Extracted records
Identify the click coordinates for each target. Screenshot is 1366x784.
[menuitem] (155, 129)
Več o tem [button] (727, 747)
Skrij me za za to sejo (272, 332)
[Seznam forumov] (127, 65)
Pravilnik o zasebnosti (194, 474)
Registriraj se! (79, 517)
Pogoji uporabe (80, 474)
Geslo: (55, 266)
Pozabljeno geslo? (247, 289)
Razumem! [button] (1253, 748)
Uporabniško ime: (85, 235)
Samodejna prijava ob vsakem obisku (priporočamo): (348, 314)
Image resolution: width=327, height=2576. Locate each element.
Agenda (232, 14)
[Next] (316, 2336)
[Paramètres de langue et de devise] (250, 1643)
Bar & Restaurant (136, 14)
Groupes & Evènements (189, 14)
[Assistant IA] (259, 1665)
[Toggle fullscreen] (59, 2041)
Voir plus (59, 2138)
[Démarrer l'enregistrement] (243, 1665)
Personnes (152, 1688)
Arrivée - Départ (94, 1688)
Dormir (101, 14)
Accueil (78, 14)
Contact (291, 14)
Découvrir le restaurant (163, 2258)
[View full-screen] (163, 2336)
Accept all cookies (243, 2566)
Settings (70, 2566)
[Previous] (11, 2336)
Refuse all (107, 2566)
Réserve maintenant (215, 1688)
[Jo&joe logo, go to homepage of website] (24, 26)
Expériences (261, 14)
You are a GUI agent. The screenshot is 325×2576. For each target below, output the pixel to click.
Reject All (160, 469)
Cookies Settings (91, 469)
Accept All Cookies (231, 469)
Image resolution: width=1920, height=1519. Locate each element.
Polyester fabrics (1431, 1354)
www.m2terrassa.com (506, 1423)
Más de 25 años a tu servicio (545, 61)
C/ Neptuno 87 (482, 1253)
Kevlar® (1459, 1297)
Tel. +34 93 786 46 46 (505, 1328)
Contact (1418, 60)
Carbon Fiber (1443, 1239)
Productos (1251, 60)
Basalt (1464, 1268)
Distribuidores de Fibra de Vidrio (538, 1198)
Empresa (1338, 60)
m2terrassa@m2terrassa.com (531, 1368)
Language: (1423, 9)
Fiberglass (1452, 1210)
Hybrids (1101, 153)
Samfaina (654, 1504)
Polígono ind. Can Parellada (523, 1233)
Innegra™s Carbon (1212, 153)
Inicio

AIM OF THE EXERCISE: Which lines above run from the one containing "[Assistant IA] (259, 1665)" to the one containing "[Previous] (11, 2336)"? Give them again exactly, both ends included.

ANSWER TO THE EXERCISE:
[Assistant IA] (259, 1665)
[Toggle fullscreen] (59, 2041)
Voir plus (59, 2138)
[Démarrer l'enregistrement] (243, 1665)
Personnes (152, 1688)
Arrivée - Départ (94, 1688)
Dormir (101, 14)
Accueil (78, 14)
Contact (291, 14)
Découvrir le restaurant (163, 2258)
[View full-screen] (163, 2336)
Accept all cookies (243, 2566)
Settings (70, 2566)
[Previous] (11, 2336)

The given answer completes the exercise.